Functional heterologous expression of a lysophosphatidic acid acyltransferase from coconut (Cocos nucifera L.) endosperm in Saccharomyces cerevisiae and Nicotiana tabacum

•Clone and Quantitative real-time PCR indicated that the CnLPAAT transcript was constant during coconut endosperm development.•Heterologous expression of CnLPAAT in yeast increased significantly the levels of C12:0 and C14:0.•The levels of C12:0 and C14:0 in transgenic tobacco decreased diversely in comparison with untransformed tobacco plants.•Overexpression of CnLPAAT alone cannot augment the C12:0 content in transformed plant seeds absence of related substrates.

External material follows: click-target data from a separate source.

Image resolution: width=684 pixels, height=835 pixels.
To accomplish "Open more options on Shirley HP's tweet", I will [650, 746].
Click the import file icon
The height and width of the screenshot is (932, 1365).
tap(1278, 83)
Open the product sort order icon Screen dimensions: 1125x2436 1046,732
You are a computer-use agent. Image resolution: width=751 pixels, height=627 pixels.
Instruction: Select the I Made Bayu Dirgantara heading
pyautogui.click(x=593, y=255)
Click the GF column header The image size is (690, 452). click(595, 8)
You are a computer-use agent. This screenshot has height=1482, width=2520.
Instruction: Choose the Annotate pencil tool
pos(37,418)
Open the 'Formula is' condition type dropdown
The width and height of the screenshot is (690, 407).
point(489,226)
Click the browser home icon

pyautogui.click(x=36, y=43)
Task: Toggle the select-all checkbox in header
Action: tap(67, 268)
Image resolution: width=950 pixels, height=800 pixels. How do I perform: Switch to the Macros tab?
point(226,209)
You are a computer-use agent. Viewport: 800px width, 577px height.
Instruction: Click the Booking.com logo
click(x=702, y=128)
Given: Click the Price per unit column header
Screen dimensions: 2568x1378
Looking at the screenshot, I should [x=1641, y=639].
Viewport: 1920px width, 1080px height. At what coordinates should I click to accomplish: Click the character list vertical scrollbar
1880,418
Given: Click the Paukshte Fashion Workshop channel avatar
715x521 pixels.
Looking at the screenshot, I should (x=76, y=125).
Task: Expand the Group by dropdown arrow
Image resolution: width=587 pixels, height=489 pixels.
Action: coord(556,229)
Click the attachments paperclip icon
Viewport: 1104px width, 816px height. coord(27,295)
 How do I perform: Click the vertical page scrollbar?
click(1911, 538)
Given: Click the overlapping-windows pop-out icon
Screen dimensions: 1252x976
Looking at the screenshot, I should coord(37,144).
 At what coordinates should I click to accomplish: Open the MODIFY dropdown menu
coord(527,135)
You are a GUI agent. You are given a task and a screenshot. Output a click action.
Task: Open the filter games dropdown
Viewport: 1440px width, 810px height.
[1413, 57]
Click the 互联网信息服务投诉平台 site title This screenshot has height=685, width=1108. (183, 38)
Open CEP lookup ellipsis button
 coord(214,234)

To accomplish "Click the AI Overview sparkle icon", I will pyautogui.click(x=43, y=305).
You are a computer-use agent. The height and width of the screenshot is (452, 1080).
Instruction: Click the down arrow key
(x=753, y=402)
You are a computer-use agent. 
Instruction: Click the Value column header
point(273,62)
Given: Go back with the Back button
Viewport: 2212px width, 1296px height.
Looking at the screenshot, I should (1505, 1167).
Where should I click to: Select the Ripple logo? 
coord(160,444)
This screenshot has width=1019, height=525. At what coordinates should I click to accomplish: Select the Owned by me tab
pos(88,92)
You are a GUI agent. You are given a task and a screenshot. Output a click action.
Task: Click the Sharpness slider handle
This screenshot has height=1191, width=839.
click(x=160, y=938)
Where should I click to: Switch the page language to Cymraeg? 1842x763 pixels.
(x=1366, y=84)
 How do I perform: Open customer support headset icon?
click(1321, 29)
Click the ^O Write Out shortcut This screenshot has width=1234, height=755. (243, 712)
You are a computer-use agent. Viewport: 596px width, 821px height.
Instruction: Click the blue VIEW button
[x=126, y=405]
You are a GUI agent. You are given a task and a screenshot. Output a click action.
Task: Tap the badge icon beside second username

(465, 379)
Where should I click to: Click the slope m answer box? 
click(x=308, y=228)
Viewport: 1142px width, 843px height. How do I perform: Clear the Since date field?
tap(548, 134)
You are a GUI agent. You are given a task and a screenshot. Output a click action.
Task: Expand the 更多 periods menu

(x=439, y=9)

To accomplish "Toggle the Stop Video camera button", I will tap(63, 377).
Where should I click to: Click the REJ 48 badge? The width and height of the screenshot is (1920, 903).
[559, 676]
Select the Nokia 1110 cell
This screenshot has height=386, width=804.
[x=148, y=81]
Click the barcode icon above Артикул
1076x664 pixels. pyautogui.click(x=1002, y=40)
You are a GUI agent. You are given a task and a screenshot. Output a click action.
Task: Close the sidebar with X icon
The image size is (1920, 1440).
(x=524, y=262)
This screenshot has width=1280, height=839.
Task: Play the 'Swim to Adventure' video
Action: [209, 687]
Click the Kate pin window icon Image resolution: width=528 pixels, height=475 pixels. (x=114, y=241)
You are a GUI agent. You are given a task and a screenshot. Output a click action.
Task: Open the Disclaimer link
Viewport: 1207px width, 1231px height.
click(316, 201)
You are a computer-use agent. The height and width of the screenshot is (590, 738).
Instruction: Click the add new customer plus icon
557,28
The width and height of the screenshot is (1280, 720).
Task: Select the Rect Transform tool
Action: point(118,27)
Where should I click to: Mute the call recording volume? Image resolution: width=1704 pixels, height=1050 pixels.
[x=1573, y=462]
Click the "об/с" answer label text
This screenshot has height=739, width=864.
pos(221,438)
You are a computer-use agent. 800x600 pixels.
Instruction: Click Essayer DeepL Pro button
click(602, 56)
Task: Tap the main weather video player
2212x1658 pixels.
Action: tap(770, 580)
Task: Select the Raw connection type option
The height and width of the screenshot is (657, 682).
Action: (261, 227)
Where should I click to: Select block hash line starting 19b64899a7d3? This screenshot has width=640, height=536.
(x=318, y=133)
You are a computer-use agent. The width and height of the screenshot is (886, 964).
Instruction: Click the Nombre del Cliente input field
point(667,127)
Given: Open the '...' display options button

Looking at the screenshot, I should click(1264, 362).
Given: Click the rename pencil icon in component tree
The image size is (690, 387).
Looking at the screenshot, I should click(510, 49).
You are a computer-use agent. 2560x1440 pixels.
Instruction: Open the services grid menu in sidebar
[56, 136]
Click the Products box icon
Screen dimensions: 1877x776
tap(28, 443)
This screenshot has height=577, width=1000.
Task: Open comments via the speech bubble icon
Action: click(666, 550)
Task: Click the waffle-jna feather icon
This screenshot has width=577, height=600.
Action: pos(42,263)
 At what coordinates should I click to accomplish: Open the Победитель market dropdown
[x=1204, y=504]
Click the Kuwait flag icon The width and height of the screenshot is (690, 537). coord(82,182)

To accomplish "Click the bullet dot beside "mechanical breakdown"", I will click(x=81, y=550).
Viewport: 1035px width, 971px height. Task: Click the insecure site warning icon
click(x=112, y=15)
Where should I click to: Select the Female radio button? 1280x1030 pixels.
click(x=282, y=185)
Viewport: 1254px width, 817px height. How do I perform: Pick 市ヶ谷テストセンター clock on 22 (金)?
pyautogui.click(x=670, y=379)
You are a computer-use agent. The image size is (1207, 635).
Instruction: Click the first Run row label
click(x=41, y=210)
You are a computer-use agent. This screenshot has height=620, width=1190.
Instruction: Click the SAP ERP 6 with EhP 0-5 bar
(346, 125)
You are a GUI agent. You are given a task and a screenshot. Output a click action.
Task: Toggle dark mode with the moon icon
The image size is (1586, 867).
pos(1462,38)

The unique properties of oils from the coconut (Cocos nucifera L.) endosperm, which contains a remarkable amount of saturated medium-chain fatty acids (MCFAs), has garnered significant attention because of the increasing daily demand for these fatty acids. In this paper, lyso-phosphatidic acid acyltransferase (LPAAT), which can esterify acyl-CoA into the sn-2 position of the glycerol backbone during the triacylglycerol (TAG) biosynthesis, has been isolated from coconut endosperm, designated CnLPAAT. Quantitative real-time PCR showed that the CnLPAAT transcript was present in both leaves and endosperms, with the higher level in mature leaves, and the transcript level was constant during coconut endosperm development. Heterologous expression in yeast was used to confirm the in vivo function of CnLPAAT. The fatty acid analysis showed that the levels of C12:0 and C14:0 in a CnLPAAT-pYES2 transformant increased significantly compared with a pYES2 transformant. Additionally, to detect the effect of CnLPAAT expression in plants, it was heterologously overexpressed in transgenic tobacco (Nicotiana tabacum L.) under the control of the seed-specific napin promoter. The transcript level of CnLPAAT varied 28-fold among different transgenic lines, with 11 lines displaying detectable levels of CnLPAAT expression. However, an analysis of the fatty acid composition of transgenic tobacco seeds showed that the levels of C12:0 and C14:0 decreased diversely in comparison with untransformed tobacco plants. These findings provide new insights into the activities of CnLPAAT and assist in genetically applying this functional mechanism in other plants to accumulate high levels of MCFAs.